WHAT THE EXERCISE ASKS: Once the line containing "[Added line 861] (1496, 1258)" is found in the entries below, restate it and each following line word for word, stopping after the line containing "click here (412, 1950)".

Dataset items
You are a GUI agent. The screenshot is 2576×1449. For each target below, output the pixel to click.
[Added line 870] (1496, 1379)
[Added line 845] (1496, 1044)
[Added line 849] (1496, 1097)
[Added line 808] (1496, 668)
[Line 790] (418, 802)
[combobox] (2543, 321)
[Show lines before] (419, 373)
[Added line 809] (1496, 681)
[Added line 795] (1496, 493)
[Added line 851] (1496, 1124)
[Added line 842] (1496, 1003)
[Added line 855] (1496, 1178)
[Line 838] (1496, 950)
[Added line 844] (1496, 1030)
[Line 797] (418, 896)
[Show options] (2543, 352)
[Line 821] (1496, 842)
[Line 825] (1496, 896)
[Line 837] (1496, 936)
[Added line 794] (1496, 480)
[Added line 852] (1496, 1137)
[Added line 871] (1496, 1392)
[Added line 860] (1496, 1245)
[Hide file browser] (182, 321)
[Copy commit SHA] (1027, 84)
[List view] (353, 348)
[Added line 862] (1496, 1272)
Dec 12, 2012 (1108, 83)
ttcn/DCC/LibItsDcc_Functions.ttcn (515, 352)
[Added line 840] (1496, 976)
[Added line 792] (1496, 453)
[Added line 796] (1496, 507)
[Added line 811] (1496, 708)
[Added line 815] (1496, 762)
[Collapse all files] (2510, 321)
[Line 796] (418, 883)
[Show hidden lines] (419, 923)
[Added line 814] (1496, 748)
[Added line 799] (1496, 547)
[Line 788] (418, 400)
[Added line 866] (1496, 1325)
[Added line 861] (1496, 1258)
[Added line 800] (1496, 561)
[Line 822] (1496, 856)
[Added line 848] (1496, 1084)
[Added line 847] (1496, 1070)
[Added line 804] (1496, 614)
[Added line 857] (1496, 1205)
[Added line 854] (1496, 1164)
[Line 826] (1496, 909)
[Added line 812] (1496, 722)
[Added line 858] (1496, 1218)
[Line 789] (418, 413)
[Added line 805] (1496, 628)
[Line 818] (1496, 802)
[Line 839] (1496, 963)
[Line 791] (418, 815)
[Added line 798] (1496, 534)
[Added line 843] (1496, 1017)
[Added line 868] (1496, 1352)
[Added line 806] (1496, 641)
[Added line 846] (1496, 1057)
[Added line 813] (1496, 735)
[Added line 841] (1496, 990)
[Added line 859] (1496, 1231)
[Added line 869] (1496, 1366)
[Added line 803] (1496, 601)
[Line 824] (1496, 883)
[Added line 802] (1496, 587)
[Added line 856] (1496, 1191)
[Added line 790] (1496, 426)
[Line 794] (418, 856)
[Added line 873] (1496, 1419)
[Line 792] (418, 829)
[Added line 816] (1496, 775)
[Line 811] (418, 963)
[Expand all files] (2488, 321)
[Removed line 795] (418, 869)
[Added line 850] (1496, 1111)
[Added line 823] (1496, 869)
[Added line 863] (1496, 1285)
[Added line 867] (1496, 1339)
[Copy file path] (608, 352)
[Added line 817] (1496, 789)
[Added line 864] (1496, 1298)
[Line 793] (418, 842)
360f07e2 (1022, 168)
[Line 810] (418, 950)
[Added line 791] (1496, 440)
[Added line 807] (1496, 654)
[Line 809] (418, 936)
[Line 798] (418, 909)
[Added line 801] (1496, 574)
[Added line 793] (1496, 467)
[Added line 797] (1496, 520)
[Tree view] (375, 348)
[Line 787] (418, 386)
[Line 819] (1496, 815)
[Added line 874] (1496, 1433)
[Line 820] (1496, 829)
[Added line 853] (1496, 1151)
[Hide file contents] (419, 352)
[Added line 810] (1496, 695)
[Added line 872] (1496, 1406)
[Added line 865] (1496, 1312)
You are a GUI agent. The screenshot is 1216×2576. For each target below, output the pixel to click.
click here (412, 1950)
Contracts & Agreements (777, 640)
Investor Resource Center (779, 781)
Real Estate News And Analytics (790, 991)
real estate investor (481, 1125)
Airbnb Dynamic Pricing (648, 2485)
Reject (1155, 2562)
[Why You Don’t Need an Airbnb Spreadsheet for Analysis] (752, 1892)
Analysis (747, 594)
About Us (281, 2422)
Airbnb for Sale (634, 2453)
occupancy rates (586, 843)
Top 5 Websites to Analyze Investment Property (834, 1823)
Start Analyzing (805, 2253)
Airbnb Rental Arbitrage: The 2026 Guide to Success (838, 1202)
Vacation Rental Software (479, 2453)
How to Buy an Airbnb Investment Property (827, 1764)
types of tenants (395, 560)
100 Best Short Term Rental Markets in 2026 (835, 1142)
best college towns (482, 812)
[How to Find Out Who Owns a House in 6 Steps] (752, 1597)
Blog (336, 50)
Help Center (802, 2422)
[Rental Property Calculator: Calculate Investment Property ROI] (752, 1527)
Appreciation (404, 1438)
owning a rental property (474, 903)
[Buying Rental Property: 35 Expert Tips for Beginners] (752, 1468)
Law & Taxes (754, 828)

RESULT FOR THIS TASK:
[Added line 861] (1496, 1258)
[Added line 800] (1496, 561)
[Line 822] (1496, 856)
[Added line 848] (1496, 1084)
[Added line 847] (1496, 1070)
[Added line 804] (1496, 614)
[Added line 857] (1496, 1205)
[Added line 854] (1496, 1164)
[Line 826] (1496, 909)
[Added line 812] (1496, 722)
[Added line 858] (1496, 1218)
[Line 789] (418, 413)
[Added line 805] (1496, 628)
[Line 818] (1496, 802)
[Line 839] (1496, 963)
[Line 791] (418, 815)
[Added line 798] (1496, 534)
[Added line 843] (1496, 1017)
[Added line 868] (1496, 1352)
[Added line 806] (1496, 641)
[Added line 846] (1496, 1057)
[Added line 813] (1496, 735)
[Added line 841] (1496, 990)
[Added line 859] (1496, 1231)
[Added line 869] (1496, 1366)
[Added line 803] (1496, 601)
[Line 824] (1496, 883)
[Added line 802] (1496, 587)
[Added line 856] (1496, 1191)
[Added line 790] (1496, 426)
[Line 794] (418, 856)
[Added line 873] (1496, 1419)
[Line 792] (418, 829)
[Added line 816] (1496, 775)
[Line 811] (418, 963)
[Expand all files] (2488, 321)
[Removed line 795] (418, 869)
[Added line 850] (1496, 1111)
[Added line 823] (1496, 869)
[Added line 863] (1496, 1285)
[Added line 867] (1496, 1339)
[Copy file path] (608, 352)
[Added line 817] (1496, 789)
[Added line 864] (1496, 1298)
[Line 793] (418, 842)
360f07e2 (1022, 168)
[Line 810] (418, 950)
[Added line 791] (1496, 440)
[Added line 807] (1496, 654)
[Line 809] (418, 936)
[Line 798] (418, 909)
[Added line 801] (1496, 574)
[Added line 793] (1496, 467)
[Added line 797] (1496, 520)
[Tree view] (375, 348)
[Line 787] (418, 386)
[Line 819] (1496, 815)
[Added line 874] (1496, 1433)
[Line 820] (1496, 829)
[Added line 853] (1496, 1151)
[Hide file contents] (419, 352)
[Added line 810] (1496, 695)
[Added line 872] (1496, 1406)
[Added line 865] (1496, 1312)
You are a GUI agent. The screenshot is 1216×2576. For each target below, output the pixel to click.
click here (412, 1950)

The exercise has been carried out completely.